Postgraduate Training: One consequence of increasing sophistication in anaesthetic techniques is that their benefits will only be obtained if the clinician has the necessary specialist training to implement them safely. As Morton’s example demonstrates, simple ether anaesthesia can be used for minor surgery with little in the way of knowledge, skill or experience. However, multi-drug general anaesthesia involving curare type agents is required for much modern surgery, and would be disastrous in any number of ways if it were not managed properly. The benefits of specialization were recognized very early on, but most early anaesthetists were GPs ‘with an interest’, the general practice side of their work providing their main income.
The consequences of this, in terms of morbidity and mortality, became apparent as techniques evolved during the 1920s and subsequently. The introduction of the first rapidly acting intravenous anaesthetic (thiopental) in 1934 made induction much pleasanter for patients, but its management requires far greater skills than the slower onset of an inhalational agent. Such concerns were behind the major developments in the organizations of the specialty occurring during and after that period. Ensuring patient safety was also behind the establishment, courtesy of Lord Nuffield, of the first academic department of anaesthesia at Oxford under Professor (later Sir) Robert Macintosh in 1937, with the training of others an important function.
Evolution of the Modern Specialty: These many developments all improved the standing of the anaesthetist to that of independent practitioner, a situation confirmed in 1948 by all specialties being given equal status in the NHS. So, by 1950 all of the elements of modern anaesthesia were in place: very few of the drugs of that time are still in use, but their successors are really only improvements on the same theme. Other aspects have changed, and changed hugely for the better with the result that modern anaesthesia has an impressive safety record thanks to two developments. The first is in equipment: the anaesthetist of 1950 (let alone 1850) would gasp in wonder at what is now in daily use.
Compare a modern anaesthetic workstation, above, with John Snow’s silk handkerchief in the earlier picture! The advances include everything from sterile, disposable syringes and needles to computer controlled anaesthetic machines and electronic monitors providing a battery of information on both patient physiology and the proper functioning of the equipment. The second development is even more important – it is in the people required to take advantage of such sophisticated methods.
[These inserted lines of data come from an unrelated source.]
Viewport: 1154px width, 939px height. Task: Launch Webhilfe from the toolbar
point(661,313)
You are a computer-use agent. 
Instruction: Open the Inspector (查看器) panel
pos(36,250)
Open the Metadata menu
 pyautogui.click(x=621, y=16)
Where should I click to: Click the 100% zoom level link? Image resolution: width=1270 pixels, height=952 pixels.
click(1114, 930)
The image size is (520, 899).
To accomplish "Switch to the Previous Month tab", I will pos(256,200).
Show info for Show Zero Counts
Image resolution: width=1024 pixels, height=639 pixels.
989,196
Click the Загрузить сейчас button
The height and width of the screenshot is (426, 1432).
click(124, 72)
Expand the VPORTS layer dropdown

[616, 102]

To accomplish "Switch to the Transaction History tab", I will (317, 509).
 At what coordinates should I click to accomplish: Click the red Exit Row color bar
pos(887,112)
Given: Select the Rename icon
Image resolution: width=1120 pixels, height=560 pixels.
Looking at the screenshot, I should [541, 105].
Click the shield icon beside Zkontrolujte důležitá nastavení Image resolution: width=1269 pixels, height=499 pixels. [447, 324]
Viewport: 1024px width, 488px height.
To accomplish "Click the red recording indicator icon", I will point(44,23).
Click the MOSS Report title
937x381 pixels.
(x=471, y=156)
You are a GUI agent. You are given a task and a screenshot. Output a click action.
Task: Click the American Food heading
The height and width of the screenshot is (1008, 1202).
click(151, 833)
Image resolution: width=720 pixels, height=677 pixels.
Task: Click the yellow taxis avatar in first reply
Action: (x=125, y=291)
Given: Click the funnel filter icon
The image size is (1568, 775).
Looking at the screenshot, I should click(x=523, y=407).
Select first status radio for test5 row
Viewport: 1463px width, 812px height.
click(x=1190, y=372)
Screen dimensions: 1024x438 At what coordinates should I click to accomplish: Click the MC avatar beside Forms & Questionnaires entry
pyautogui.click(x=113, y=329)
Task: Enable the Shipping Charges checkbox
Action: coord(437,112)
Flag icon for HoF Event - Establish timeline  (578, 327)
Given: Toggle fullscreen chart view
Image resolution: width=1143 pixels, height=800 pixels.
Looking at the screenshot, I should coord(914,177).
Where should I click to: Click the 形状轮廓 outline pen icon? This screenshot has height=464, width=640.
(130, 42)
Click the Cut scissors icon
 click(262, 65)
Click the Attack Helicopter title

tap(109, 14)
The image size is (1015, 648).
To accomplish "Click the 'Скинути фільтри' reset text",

Formal postgraduate training of medically qualified anaesthetists began in 1935 with the institution of the Diploma in Anaesthetics requiring one year’s supervised clinical experience. Today’s Fellowship standard examinations are associated with a competency based training programme of seven years minimum duration. Further, the safe administration of an anaesthetic has long required more than one pair of hands, and the training of those who assist anaesthetists, and the technicians who maintain the equipment, is equally well-defined now.